The US military issues no official counts of enemy dead -- it was criticized during the Vietnam War for using "body counts" as a metric of progress -- as it leads the multinational coalition conducting air strikes against IS fighters in Iraq and Syria. But Pentagon estimates suggest the number of slain jihadists is between 23,000 and 33,000.

Ryder's comments came the day after the IS group released a horrific video showing six of its child soldiers killing Syrian security forces captured by the jihadists.

When the six boys are chosen by an instructor to "send a message" to IS's opponents, five of them shoot and kill Syrian captives, while the sixth slits a prisoner's throat.

The slick video, titled "To the Sons of Jews," also shows dozens of boys studying religious texts and learning hand-to-hand combat. Through a program it calls "Cubs of the Caliphate," IS provides intense military and religious training to children in the area it controls.

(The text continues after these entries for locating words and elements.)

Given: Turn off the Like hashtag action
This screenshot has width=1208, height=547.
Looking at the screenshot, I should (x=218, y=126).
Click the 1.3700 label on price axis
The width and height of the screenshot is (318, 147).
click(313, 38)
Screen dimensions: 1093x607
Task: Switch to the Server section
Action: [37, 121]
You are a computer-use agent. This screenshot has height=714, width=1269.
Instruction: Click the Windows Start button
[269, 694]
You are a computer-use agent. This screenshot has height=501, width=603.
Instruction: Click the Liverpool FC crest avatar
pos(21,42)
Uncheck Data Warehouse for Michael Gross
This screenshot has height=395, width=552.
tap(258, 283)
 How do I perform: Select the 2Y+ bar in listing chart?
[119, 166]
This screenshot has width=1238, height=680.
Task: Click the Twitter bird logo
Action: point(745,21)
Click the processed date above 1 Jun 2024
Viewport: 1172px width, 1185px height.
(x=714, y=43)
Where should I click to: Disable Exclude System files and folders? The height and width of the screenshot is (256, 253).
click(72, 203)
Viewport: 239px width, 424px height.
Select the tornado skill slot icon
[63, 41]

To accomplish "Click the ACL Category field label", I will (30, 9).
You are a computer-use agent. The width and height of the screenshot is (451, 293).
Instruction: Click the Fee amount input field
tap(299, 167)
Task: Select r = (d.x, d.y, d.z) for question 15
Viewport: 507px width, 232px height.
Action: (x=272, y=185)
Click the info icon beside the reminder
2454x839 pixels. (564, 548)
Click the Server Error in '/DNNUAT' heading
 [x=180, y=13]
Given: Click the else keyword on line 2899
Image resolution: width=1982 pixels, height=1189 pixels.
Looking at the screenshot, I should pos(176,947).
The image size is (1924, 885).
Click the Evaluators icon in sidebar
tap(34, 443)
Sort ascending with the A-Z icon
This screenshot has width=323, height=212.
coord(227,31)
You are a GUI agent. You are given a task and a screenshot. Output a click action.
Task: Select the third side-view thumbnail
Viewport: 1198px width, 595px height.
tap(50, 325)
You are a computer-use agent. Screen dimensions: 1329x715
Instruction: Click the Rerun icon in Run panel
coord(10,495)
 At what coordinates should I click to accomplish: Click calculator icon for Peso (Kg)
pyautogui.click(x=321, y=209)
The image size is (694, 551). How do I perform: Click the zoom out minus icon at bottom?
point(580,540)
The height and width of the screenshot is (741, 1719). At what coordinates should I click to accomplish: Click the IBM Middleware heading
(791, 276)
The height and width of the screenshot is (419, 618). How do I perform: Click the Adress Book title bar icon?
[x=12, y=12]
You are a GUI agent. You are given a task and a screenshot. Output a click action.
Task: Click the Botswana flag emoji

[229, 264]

Although child soldiers have been used before to guard checkpoints or gather intelligence, IS has begun increasingly using them to execute prisoners.

"It's just sickening," Ryder said.

Asked if the coalition would knowingly bomb child soldiers or if their presence on the battlefield alters the military's rules on when deadly force can be used, Ryder said the coalition tries to avoid killing "any innocent person on the battlefield."

But "the reality is, if an ISIL fighter is armed and attacking, then that ISIL fighter is a legitimate military target," he said, using an alternative acronym for the IS group, which is also known as ISIS and Daesh.

He noted that the "overwhelming majority" of IS fighters are "military-aged males."